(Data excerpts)

= = =

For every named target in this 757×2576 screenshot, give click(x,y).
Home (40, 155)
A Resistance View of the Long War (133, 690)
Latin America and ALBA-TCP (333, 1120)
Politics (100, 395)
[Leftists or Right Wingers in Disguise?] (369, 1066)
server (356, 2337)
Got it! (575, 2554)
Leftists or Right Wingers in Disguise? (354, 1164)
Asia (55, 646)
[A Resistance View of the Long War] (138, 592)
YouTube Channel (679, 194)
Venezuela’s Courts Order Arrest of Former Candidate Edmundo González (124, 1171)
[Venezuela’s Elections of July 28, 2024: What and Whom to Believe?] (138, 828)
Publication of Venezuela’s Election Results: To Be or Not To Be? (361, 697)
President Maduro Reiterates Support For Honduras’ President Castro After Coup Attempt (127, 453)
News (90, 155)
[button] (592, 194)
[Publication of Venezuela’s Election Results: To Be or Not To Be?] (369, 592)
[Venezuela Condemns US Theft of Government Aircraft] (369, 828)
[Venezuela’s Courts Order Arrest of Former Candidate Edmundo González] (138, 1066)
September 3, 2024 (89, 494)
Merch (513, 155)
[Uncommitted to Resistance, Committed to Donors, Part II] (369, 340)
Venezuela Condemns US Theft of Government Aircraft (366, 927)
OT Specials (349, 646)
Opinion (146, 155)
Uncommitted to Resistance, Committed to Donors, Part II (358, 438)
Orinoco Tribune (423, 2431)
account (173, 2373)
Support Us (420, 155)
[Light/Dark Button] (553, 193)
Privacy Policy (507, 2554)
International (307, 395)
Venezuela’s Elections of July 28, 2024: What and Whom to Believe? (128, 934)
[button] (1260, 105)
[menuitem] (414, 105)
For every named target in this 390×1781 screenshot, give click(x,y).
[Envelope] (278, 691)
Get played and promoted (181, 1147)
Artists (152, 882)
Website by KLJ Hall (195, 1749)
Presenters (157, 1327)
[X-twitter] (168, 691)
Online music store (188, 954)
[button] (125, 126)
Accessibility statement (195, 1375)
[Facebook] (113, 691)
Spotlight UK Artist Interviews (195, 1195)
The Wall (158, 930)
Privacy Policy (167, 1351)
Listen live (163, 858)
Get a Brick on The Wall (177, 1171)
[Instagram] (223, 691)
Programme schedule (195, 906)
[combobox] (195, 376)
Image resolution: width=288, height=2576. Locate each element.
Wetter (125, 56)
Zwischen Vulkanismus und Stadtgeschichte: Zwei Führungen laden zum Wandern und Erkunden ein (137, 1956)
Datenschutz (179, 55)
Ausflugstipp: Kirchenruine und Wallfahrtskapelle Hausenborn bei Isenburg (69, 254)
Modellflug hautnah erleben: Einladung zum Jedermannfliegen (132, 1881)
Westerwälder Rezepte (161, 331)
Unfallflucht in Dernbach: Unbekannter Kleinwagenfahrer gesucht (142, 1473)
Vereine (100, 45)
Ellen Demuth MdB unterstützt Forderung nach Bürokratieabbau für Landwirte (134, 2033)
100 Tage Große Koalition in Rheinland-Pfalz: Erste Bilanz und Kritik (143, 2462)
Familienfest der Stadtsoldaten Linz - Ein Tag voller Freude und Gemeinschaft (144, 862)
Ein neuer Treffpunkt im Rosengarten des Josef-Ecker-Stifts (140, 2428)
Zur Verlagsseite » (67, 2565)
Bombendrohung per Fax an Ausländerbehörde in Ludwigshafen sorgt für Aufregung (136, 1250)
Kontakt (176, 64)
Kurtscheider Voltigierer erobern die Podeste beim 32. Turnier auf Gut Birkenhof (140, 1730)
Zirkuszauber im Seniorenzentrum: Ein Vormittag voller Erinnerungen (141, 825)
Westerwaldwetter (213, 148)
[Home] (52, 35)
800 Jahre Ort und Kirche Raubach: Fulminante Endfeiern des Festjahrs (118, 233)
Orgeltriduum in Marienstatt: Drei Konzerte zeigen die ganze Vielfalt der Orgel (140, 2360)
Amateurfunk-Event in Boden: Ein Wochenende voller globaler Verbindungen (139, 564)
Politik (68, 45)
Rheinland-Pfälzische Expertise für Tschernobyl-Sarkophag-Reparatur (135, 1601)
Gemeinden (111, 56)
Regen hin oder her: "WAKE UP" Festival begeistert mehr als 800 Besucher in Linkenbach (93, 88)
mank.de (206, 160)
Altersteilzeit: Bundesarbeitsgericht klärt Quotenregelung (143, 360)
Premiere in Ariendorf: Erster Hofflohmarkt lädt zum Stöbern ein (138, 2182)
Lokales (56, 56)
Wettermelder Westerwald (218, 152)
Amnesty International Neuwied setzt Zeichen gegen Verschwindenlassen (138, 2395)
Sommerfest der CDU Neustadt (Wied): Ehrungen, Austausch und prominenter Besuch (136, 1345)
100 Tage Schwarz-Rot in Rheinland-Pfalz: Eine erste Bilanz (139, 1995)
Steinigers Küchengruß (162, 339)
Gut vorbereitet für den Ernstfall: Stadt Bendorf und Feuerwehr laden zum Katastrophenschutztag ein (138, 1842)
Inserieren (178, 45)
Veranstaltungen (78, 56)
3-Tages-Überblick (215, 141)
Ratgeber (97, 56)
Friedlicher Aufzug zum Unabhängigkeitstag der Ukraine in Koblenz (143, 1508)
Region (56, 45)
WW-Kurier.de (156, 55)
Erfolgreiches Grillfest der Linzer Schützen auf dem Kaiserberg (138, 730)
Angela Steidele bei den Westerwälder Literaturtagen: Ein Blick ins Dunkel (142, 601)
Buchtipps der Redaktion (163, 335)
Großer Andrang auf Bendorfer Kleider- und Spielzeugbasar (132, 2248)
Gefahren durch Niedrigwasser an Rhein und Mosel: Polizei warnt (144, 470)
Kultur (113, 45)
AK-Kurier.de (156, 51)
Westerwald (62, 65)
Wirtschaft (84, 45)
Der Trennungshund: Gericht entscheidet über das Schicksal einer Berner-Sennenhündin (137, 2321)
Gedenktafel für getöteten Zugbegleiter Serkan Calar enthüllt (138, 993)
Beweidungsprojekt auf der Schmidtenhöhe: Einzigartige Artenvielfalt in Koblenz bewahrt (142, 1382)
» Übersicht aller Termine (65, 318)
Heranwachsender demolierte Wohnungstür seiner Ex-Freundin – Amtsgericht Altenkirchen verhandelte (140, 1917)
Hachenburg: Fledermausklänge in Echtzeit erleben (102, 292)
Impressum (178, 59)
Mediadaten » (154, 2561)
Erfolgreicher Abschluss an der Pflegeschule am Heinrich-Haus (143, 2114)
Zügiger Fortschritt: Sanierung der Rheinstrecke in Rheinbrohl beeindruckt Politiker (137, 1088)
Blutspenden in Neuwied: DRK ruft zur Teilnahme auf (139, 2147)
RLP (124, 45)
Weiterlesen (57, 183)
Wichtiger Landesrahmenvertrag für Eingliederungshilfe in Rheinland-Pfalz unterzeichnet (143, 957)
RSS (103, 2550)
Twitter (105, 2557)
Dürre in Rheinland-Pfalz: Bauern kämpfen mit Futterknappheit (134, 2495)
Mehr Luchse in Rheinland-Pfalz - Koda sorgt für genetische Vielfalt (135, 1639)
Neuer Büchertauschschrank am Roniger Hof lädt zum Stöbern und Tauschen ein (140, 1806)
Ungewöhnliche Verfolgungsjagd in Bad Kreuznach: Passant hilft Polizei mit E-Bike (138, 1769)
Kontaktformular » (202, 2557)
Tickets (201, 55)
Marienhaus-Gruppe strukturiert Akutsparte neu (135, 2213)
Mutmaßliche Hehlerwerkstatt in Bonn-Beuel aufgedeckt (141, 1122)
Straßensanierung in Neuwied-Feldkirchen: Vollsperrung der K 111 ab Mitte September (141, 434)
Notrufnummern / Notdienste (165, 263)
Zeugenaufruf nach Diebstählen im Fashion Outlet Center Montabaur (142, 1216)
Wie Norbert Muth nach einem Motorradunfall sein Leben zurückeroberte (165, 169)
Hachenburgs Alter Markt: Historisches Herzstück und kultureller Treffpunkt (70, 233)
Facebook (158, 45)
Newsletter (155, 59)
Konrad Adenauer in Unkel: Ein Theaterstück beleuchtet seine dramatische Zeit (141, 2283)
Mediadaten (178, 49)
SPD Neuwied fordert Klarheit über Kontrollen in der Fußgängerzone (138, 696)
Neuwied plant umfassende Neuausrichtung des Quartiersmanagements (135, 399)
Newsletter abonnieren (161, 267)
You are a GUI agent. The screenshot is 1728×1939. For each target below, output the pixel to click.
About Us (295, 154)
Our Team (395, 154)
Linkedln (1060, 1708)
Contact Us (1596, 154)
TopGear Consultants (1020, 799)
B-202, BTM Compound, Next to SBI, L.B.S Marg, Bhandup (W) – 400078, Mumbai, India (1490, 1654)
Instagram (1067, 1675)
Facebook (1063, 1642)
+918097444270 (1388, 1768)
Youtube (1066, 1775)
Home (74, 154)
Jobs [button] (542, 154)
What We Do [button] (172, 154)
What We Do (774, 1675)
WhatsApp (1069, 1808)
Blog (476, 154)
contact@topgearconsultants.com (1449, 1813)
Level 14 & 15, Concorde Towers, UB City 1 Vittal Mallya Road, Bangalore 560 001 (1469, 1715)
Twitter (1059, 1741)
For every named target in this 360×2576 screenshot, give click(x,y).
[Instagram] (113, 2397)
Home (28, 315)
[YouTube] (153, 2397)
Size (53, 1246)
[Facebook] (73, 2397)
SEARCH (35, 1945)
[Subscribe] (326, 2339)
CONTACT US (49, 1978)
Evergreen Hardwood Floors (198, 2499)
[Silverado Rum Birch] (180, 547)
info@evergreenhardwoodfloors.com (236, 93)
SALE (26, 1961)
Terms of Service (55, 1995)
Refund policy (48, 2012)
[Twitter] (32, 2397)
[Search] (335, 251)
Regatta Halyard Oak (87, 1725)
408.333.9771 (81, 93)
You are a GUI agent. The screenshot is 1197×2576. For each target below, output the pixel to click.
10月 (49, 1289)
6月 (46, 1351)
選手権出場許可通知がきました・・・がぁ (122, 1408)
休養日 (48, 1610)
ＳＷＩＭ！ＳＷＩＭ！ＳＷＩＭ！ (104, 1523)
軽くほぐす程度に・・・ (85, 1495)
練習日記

= = =

> [TASK INSTRUCTIONS] Please copy the lines above from the line with "[menuitem] (414, 105)" up to and including the line with "Datenschutz (179, 55)", exactly as written and with nothing else.

> [OUTPUT BELOW]
[menuitem] (414, 105)
For every named target in this 390×1781 screenshot, give click(x,y).
[Envelope] (278, 691)
Get played and promoted (181, 1147)
Artists (152, 882)
Website by KLJ Hall (195, 1749)
Presenters (157, 1327)
[X-twitter] (168, 691)
Online music store (188, 954)
[button] (125, 126)
Accessibility statement (195, 1375)
[Facebook] (113, 691)
Spotlight UK Artist Interviews (195, 1195)
The Wall (158, 930)
Privacy Policy (167, 1351)
Listen live (163, 858)
Get a Brick on The Wall (177, 1171)
[Instagram] (223, 691)
Programme schedule (195, 906)
[combobox] (195, 376)
Image resolution: width=288, height=2576. Locate each element.
Wetter (125, 56)
Zwischen Vulkanismus und Stadtgeschichte: Zwei Führungen laden zum Wandern und Erkunden ein (137, 1956)
Datenschutz (179, 55)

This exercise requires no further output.